Word for word, repeat every record.

Exercise materials
——————

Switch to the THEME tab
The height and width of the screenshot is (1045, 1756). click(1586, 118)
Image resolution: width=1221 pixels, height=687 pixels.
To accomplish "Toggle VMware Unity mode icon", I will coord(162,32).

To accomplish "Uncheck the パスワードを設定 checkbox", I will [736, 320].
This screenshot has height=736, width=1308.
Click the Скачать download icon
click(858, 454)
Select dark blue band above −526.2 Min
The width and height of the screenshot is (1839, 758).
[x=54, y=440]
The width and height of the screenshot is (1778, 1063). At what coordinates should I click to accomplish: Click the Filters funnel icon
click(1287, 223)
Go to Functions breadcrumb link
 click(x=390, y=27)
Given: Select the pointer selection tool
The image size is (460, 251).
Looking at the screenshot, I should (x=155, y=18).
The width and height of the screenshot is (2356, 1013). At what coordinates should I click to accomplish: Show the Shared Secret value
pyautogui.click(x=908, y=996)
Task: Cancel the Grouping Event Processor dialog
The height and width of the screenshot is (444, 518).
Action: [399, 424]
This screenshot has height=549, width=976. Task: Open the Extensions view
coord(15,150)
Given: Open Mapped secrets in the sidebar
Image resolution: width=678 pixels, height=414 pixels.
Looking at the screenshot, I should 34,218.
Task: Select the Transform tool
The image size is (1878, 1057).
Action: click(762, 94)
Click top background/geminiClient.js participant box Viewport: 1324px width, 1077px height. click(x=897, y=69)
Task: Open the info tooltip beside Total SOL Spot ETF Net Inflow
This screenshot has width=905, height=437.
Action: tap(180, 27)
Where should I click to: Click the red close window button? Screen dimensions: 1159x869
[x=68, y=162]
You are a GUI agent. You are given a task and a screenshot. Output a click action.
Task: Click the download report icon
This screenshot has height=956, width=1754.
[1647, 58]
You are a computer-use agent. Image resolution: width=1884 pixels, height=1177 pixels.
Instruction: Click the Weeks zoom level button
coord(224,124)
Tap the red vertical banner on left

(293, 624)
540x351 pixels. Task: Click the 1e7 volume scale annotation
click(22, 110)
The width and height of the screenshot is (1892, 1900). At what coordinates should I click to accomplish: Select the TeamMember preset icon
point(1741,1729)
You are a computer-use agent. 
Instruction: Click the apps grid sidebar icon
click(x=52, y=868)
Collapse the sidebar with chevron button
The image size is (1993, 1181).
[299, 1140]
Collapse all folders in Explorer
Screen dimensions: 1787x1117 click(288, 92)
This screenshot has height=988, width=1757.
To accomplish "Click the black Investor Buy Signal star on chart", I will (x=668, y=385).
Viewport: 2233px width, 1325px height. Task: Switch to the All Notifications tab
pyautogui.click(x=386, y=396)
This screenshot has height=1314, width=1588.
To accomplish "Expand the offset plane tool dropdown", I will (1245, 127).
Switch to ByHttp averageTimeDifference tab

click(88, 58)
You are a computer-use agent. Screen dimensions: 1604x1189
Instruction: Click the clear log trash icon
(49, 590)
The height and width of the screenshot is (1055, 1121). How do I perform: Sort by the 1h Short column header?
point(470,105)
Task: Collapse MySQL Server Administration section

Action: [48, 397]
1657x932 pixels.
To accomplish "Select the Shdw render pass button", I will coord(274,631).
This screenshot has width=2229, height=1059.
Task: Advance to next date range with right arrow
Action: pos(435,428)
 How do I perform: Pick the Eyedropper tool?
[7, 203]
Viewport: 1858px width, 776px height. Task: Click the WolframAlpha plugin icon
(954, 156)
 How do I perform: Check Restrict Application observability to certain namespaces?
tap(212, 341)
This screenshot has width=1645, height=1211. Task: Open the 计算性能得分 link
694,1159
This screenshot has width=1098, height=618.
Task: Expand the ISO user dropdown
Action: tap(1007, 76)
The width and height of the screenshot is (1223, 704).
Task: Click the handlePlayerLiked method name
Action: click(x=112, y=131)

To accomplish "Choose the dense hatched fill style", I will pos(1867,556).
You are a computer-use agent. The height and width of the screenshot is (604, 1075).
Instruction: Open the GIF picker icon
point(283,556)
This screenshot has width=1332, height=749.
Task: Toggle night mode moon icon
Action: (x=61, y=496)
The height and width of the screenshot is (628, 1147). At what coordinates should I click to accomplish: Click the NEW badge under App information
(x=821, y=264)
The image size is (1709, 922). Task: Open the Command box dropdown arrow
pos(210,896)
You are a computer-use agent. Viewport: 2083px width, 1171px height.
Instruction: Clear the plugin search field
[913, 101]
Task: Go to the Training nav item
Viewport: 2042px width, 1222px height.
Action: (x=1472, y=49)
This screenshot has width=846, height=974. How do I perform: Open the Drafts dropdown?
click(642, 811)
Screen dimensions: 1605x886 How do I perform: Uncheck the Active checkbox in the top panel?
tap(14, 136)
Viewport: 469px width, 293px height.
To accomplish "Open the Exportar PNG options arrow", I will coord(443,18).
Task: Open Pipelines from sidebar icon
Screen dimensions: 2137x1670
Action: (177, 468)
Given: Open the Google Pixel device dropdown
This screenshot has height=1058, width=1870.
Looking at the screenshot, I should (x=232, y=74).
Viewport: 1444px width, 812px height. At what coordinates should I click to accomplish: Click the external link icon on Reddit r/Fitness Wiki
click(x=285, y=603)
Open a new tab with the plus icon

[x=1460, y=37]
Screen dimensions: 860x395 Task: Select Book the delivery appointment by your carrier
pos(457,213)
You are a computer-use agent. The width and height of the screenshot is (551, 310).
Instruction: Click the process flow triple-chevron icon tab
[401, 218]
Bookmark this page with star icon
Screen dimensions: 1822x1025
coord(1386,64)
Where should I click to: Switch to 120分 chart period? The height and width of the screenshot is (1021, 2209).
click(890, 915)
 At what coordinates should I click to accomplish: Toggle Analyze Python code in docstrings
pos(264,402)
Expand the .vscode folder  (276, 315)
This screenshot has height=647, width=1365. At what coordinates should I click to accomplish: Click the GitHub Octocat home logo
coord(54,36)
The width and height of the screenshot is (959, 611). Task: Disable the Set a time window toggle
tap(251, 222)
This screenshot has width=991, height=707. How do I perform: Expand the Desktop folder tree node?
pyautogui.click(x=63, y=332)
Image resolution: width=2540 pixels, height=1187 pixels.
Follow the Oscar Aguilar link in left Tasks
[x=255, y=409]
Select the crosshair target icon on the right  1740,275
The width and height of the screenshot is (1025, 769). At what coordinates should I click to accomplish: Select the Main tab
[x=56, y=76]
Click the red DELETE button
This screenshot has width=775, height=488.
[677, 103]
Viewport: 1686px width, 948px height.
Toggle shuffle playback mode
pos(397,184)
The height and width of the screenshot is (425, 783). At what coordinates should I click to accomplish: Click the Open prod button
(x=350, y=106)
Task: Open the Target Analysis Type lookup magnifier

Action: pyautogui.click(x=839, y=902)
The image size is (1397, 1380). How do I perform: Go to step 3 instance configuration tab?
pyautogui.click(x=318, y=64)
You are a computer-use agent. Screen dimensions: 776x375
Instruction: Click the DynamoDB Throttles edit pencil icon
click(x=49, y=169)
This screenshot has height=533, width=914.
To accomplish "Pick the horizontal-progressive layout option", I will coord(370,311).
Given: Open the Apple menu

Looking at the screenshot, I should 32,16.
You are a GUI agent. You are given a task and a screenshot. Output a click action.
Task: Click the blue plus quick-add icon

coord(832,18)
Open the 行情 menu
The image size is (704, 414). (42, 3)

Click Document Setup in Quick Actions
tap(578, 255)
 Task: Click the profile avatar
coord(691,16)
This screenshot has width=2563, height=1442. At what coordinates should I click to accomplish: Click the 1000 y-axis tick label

——————

Finished task
Switch to the THEME tab
The height and width of the screenshot is (1045, 1756). click(1586, 118)
Image resolution: width=1221 pixels, height=687 pixels.
To accomplish "Toggle VMware Unity mode icon", I will coord(162,32).

To accomplish "Uncheck the パスワードを設定 checkbox", I will [736, 320].
This screenshot has height=736, width=1308.
Click the Скачать download icon
click(858, 454)
Select dark blue band above −526.2 Min
The width and height of the screenshot is (1839, 758).
[x=54, y=440]
The width and height of the screenshot is (1778, 1063). At what coordinates should I click to accomplish: Click the Filters funnel icon
click(1287, 223)
Go to Functions breadcrumb link
 click(x=390, y=27)
Given: Select the pointer selection tool
The image size is (460, 251).
Looking at the screenshot, I should (x=155, y=18).
The width and height of the screenshot is (2356, 1013). At what coordinates should I click to accomplish: Show the Shared Secret value
pyautogui.click(x=908, y=996)
Task: Cancel the Grouping Event Processor dialog
The height and width of the screenshot is (444, 518).
Action: [399, 424]
This screenshot has height=549, width=976. Task: Open the Extensions view
coord(15,150)
Given: Open Mapped secrets in the sidebar
Image resolution: width=678 pixels, height=414 pixels.
Looking at the screenshot, I should 34,218.
Task: Select the Transform tool
The image size is (1878, 1057).
Action: click(762, 94)
Click top background/geminiClient.js participant box Viewport: 1324px width, 1077px height. click(x=897, y=69)
Task: Open the info tooltip beside Total SOL Spot ETF Net Inflow
This screenshot has width=905, height=437.
Action: tap(180, 27)
Where should I click to: Click the red close window button? Screen dimensions: 1159x869
[x=68, y=162]
You are a GUI agent. You are given a task and a screenshot. Output a click action.
Task: Click the download report icon
This screenshot has height=956, width=1754.
[1647, 58]
You are a computer-use agent. Image resolution: width=1884 pixels, height=1177 pixels.
Instruction: Click the Weeks zoom level button
coord(224,124)
Tap the red vertical banner on left

(293, 624)
540x351 pixels. Task: Click the 1e7 volume scale annotation
click(22, 110)
The width and height of the screenshot is (1892, 1900). At what coordinates should I click to accomplish: Select the TeamMember preset icon
point(1741,1729)
You are a computer-use agent. 
Instruction: Click the apps grid sidebar icon
click(x=52, y=868)
Collapse the sidebar with chevron button
The image size is (1993, 1181).
[299, 1140]
Collapse all folders in Explorer
Screen dimensions: 1787x1117 click(288, 92)
This screenshot has height=988, width=1757.
To accomplish "Click the black Investor Buy Signal star on chart", I will (x=668, y=385).
Viewport: 2233px width, 1325px height. Task: Switch to the All Notifications tab
pyautogui.click(x=386, y=396)
This screenshot has height=1314, width=1588.
To accomplish "Expand the offset plane tool dropdown", I will (1245, 127).
Switch to ByHttp averageTimeDifference tab

click(88, 58)
You are a computer-use agent. Screen dimensions: 1604x1189
Instruction: Click the clear log trash icon
(49, 590)
The height and width of the screenshot is (1055, 1121). How do I perform: Sort by the 1h Short column header?
point(470,105)
Task: Collapse MySQL Server Administration section

Action: [48, 397]
1657x932 pixels.
To accomplish "Select the Shdw render pass button", I will coord(274,631).
This screenshot has width=2229, height=1059.
Task: Advance to next date range with right arrow
Action: pos(435,428)
 How do I perform: Pick the Eyedropper tool?
[7, 203]
Viewport: 1858px width, 776px height. Task: Click the WolframAlpha plugin icon
(954, 156)
 How do I perform: Check Restrict Application observability to certain namespaces?
tap(212, 341)
This screenshot has width=1645, height=1211. Task: Open the 计算性能得分 link
694,1159
This screenshot has width=1098, height=618.
Task: Expand the ISO user dropdown
Action: tap(1007, 76)
The width and height of the screenshot is (1223, 704).
Task: Click the handlePlayerLiked method name
Action: click(x=112, y=131)

To accomplish "Choose the dense hatched fill style", I will pos(1867,556).
You are a computer-use agent. The height and width of the screenshot is (604, 1075).
Instruction: Open the GIF picker icon
point(283,556)
This screenshot has width=1332, height=749.
Task: Toggle night mode moon icon
Action: (x=61, y=496)
The height and width of the screenshot is (628, 1147). At what coordinates should I click to accomplish: Click the NEW badge under App information
(x=821, y=264)
The image size is (1709, 922). Task: Open the Command box dropdown arrow
pos(210,896)
You are a computer-use agent. Viewport: 2083px width, 1171px height.
Instruction: Clear the plugin search field
[913, 101]
Task: Go to the Training nav item
Viewport: 2042px width, 1222px height.
Action: (x=1472, y=49)
This screenshot has width=846, height=974. How do I perform: Open the Drafts dropdown?
click(642, 811)
Screen dimensions: 1605x886 How do I perform: Uncheck the Active checkbox in the top panel?
tap(14, 136)
Viewport: 469px width, 293px height.
To accomplish "Open the Exportar PNG options arrow", I will coord(443,18).
Task: Open Pipelines from sidebar icon
Screen dimensions: 2137x1670
Action: (177, 468)
Given: Open the Google Pixel device dropdown
This screenshot has height=1058, width=1870.
Looking at the screenshot, I should (x=232, y=74).
Viewport: 1444px width, 812px height. At what coordinates should I click to accomplish: Click the external link icon on Reddit r/Fitness Wiki
click(x=285, y=603)
Open a new tab with the plus icon

[x=1460, y=37]
Screen dimensions: 860x395 Task: Select Book the delivery appointment by your carrier
pos(457,213)
You are a computer-use agent. The width and height of the screenshot is (551, 310).
Instruction: Click the process flow triple-chevron icon tab
[401, 218]
Bookmark this page with star icon
Screen dimensions: 1822x1025
coord(1386,64)
Where should I click to: Switch to 120分 chart period? The height and width of the screenshot is (1021, 2209).
click(890, 915)
 At what coordinates should I click to accomplish: Toggle Analyze Python code in docstrings
pos(264,402)
Expand the .vscode folder  (276, 315)
This screenshot has height=647, width=1365. At what coordinates should I click to accomplish: Click the GitHub Octocat home logo
coord(54,36)
The width and height of the screenshot is (959, 611). Task: Disable the Set a time window toggle
tap(251, 222)
This screenshot has width=991, height=707. How do I perform: Expand the Desktop folder tree node?
pyautogui.click(x=63, y=332)
Image resolution: width=2540 pixels, height=1187 pixels.
Follow the Oscar Aguilar link in left Tasks
[x=255, y=409]
Select the crosshair target icon on the right  1740,275
The width and height of the screenshot is (1025, 769). At what coordinates should I click to accomplish: Select the Main tab
[x=56, y=76]
Click the red DELETE button
This screenshot has width=775, height=488.
[677, 103]
Viewport: 1686px width, 948px height.
Toggle shuffle playback mode
pos(397,184)
The height and width of the screenshot is (425, 783). At what coordinates should I click to accomplish: Click the Open prod button
(x=350, y=106)
Task: Open the Target Analysis Type lookup magnifier

Action: pyautogui.click(x=839, y=902)
The image size is (1397, 1380). How do I perform: Go to step 3 instance configuration tab?
pyautogui.click(x=318, y=64)
You are a computer-use agent. Screen dimensions: 776x375
Instruction: Click the DynamoDB Throttles edit pencil icon
click(x=49, y=169)
This screenshot has height=533, width=914.
To accomplish "Pick the horizontal-progressive layout option", I will coord(370,311).
Given: Open the Apple menu

Looking at the screenshot, I should 32,16.
You are a GUI agent. You are given a task and a screenshot. Output a click action.
Task: Click the blue plus quick-add icon

coord(832,18)
Open the 行情 menu
The image size is (704, 414). (42, 3)

Click Document Setup in Quick Actions
tap(578, 255)
 Task: Click the profile avatar
coord(691,16)
This screenshot has width=2563, height=1442. At what coordinates should I click to accomplish: Click the 1000 y-axis tick label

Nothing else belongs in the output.